18/02/2010

RAID EN CHAMPAGNE!

Vous êtes plutôt nombreux à avoir apprécié les Champagne de Francis Boulard en décembre dernier, les Rachais 2004 n'ont fait qu'une apparition fugace, et j'ai dû vous rationner; j'ai moi craqué pour les cuvées nature, mais aussi et surtout pour sa "solera" Petraea, à se damner.

Mais j'ai profité de l'absence de mes pitchounets pour aller visiter les deux vignerons historiques de l'odyssée, le domaine André Beaufort grâce qui je suis revenu au champagne en y trouvant à sa première dégustation, pour une fois avec un Champagne, une parenté avec du vin, et même du raisin ;-). Grâce à Pierre Larmandier, et sa cuvée "Terre de Vertus", j'ai compris que le dosage (l'ajout de sucre quoi) était le plus souvent inutile et que en plus d'être un vin de raisin, le Champagne pouvait aussi exprimer le sol, la terre!

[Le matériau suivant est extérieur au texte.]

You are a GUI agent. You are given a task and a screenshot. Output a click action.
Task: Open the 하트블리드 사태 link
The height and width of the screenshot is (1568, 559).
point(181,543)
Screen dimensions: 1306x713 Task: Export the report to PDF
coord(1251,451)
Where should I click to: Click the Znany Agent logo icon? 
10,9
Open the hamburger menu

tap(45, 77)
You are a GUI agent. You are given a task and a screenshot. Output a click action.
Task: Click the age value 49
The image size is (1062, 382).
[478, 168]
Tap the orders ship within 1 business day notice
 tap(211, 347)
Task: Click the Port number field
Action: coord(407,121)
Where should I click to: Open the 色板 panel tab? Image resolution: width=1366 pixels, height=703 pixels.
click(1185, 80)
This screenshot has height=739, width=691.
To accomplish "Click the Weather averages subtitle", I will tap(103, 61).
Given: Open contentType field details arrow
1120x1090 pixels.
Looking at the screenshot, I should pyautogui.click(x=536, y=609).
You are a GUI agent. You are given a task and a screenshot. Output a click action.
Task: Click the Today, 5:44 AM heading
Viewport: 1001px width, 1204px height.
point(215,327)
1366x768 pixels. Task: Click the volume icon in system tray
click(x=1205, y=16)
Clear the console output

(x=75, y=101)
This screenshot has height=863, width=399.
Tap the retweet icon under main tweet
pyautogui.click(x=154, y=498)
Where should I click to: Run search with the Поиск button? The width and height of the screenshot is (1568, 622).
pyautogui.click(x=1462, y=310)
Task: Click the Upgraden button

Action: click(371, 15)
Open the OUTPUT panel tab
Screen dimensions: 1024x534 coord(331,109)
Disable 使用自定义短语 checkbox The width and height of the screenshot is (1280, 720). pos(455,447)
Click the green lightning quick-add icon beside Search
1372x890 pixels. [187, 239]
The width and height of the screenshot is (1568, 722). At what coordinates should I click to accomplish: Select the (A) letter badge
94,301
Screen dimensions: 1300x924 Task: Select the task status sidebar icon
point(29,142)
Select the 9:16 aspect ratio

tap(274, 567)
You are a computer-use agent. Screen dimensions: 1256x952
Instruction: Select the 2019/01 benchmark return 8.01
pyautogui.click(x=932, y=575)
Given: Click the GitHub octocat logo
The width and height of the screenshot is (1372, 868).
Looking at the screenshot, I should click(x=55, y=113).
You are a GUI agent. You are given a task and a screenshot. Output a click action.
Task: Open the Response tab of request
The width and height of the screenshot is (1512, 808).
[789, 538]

Las, un peu distrait sur l'autoroute, je loupe 2 sorties et me retrouve avec près de 100 bornes en plus dans les lattes. J'arrive à midi pile, les Larmandier doivent filer sur Paris, mais Sophie propose pourtant de me faire déguster. Je choisis évidemment de me plonger dans cette Terre de Vertus; celle dégustée en décembre dernier avait 2 ans de bouteille et m'a laissé un souvenir inoubliable d'arômes pralinés, d'onctuosité et de minéralité. Celle-ci me semble meilleure au même âge, à nouveau très minérale, mais avec une belle puissance, et pourtant toujours non dosée. Gros potentiel, j'en ai ramené quelques caisses ;-). L'étiquette a changé, pour plus de lisibilité, ce ne fut pas un choix facile, j'avais beaucoup de sympathie pour la précédente (des que j'ai le temps, je mets une photo des 2). 

Le Grand cru Cramant 2006 est plus dense, dosé à 2 grammes seulement, il offre une mâche crayeuse d'école, à garder aussi, de grâce!  On papote, on papote, mais il est temps de charger les caisses et de filer vers Ambonnay.

Au domaine je croise Madame Beaufort et Jacques, son jeune pensionné de mari; et puis je fais connaissance avec Amaury, l'un des 8 Beaufort ;-). 5 des 8 ont fondé une société qui regroupe maintenant les vignobles de Jacques, ce qui permettra de garder la même unité que précédemment, sous le nom du grand-père, André Beaufort. Amusant, le vignoble le plus "récoltant" de champagne, passe maintenant en négoce (les 5 enfants revendent donc leurs raisins à cette (leur) société). Je vais devoir adapter mes cours sur la qualité des vins de négoce en Champagne, enfin une exception qui confirme la règle ;-). 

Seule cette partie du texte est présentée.